# [Source information]
__________

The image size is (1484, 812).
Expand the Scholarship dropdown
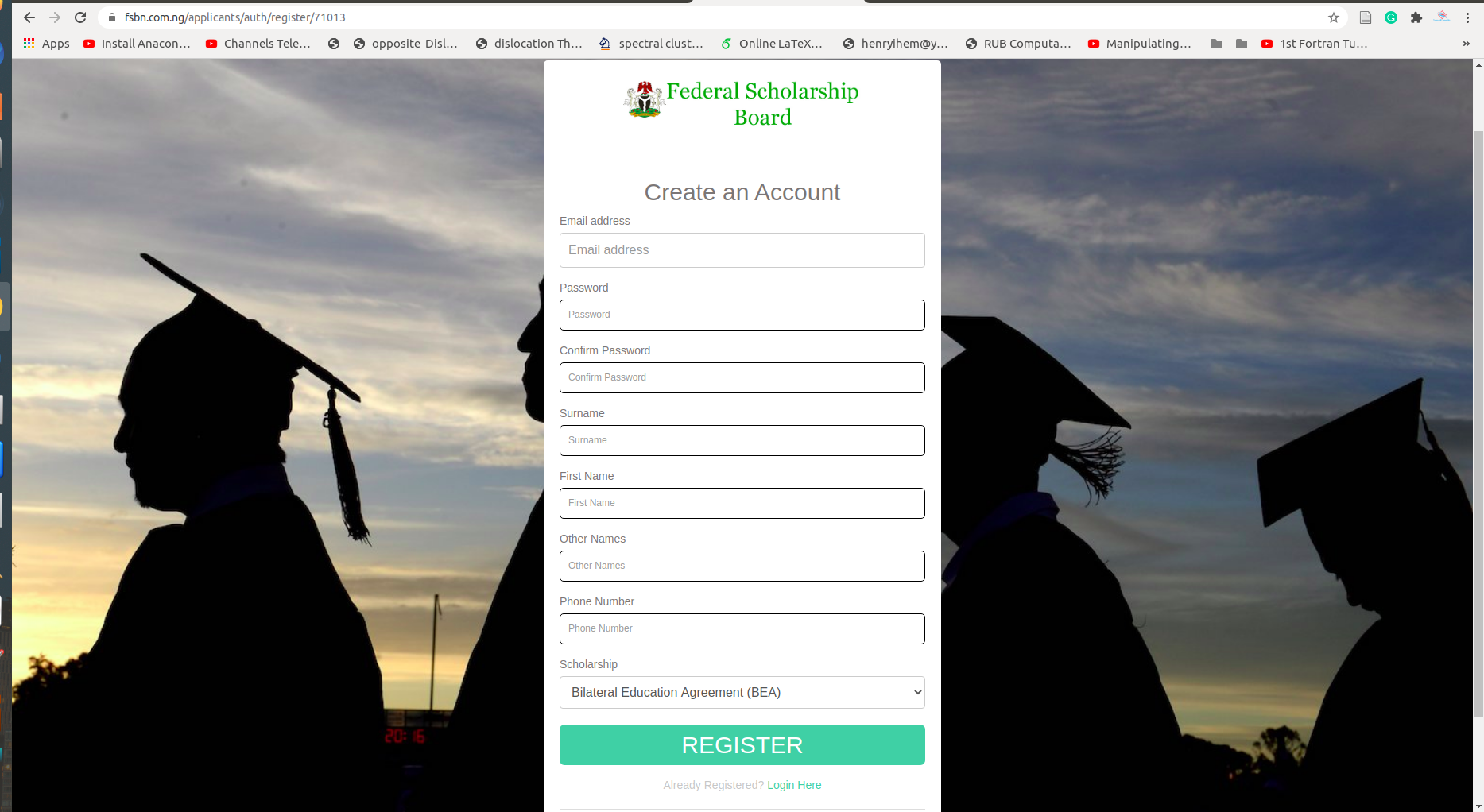[x=742, y=692]
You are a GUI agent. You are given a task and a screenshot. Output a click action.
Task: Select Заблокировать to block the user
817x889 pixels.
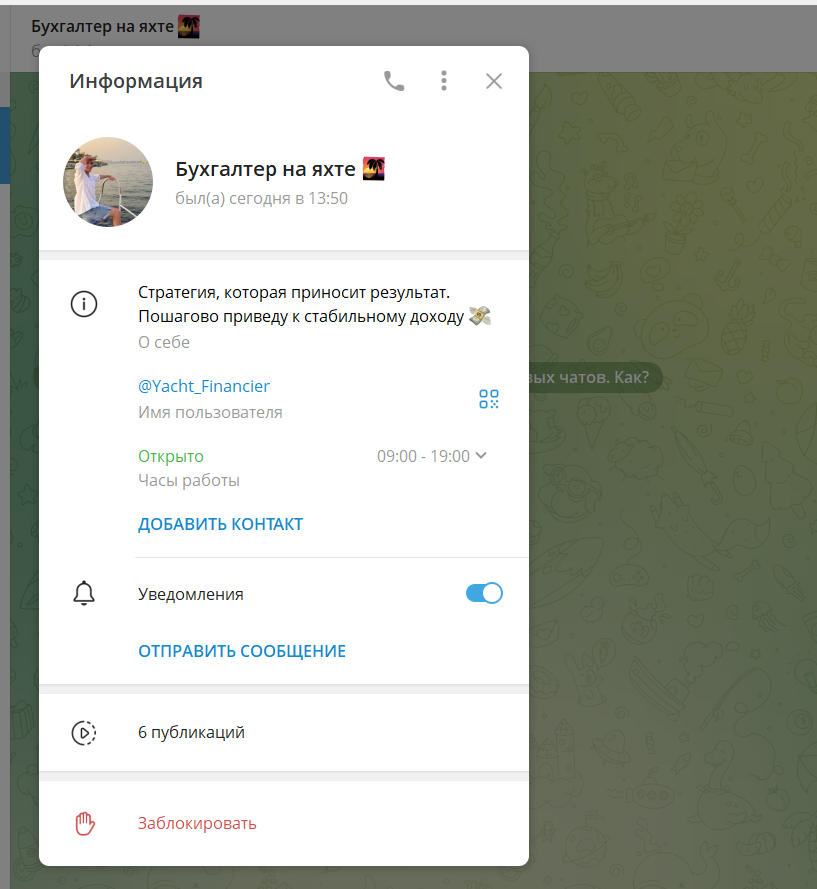pos(196,823)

__________

# [Work task]
Repeat each entry above exactly. Omit the pictures.

# [Written answer]
The image size is (1484, 812).
Expand the Scholarship dropdown
[x=742, y=692]
You are a GUI agent. You are given a task and a screenshot. Output a click action.
Task: Select Заблокировать to block the user
817x889 pixels.
pos(196,823)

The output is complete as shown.